Stuck in Uncertainty

It has been five months of living in uncertainty. Recently, I realised this phase isn’t ending anytime soon—and that realisation hit hard. At first, it hurt. Then it numbed me.

The past few weeks have felt strangely emotionless. I wake up tired, even after dreaming all night. I feel restless throughout the day, yet I don’t have the energy to do anything. The things I used to enjoy feel distant, almost irrelevant. And when I don’t feel productive, I beat myself up for it. It’s exhausting in a quiet, invisible way.

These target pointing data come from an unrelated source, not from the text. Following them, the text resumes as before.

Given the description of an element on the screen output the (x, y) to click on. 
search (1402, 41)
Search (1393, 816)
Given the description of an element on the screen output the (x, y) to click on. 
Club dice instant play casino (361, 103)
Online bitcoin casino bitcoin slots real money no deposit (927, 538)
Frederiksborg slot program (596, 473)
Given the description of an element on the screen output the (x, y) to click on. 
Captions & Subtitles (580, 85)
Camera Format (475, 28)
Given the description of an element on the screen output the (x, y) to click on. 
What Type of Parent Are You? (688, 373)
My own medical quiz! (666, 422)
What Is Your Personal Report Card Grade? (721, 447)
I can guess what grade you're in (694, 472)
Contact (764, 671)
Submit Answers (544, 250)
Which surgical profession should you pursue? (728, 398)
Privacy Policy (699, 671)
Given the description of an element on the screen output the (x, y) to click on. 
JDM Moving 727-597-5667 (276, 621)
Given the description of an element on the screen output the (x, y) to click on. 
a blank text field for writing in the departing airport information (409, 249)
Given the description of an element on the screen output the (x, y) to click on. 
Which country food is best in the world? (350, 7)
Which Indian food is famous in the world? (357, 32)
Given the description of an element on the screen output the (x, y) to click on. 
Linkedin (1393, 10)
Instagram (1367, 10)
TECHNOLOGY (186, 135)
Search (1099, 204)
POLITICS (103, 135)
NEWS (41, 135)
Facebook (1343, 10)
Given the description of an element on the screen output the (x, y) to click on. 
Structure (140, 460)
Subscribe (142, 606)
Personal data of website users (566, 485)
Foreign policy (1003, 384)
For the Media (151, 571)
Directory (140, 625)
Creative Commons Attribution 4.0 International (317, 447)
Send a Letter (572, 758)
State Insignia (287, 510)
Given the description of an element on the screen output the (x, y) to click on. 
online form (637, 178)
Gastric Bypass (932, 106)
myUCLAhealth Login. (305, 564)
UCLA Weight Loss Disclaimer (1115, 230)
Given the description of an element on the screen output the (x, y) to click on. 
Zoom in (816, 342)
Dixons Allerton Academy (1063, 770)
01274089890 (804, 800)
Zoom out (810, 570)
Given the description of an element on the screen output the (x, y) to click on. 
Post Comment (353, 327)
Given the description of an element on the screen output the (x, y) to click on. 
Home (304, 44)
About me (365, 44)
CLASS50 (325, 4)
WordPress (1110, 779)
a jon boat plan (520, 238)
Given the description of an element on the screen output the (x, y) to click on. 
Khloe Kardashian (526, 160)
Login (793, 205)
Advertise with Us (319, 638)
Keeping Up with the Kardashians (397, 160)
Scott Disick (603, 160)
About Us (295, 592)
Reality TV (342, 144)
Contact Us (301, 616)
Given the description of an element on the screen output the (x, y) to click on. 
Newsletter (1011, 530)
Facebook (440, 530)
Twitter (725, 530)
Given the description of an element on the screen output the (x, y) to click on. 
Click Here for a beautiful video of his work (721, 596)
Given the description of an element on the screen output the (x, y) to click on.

I know this weariness comes from constantly worrying about when I’ll finally be out of this phase—about things that are completely outside my control.

Recently, I started reading Focus on What Matters to You by Darius Foroux, a book rooted in Stoic principles. One line stayed with me: “When you’re stuck, always return to the pursuit of knowledge.” So that’s what I’ve decided to do. I read whatever interests me, fiction or non-fiction, without pressure or expectations.

I also took on a part-time job as a salesperson—not just for the work, but to meet people, to be around energy, to feel connected and inspired again.

For now, my definition of progress is simple. If I do one productive thing in a day—reading a few pages, or having a meaningful interaction—then there is still movement. Slow movement, yes, but movement nonetheless.

And if one day I look back at this phase, I want to know that even while I was stuck, I was still choosing to show up in small ways instead of disappearing entirely.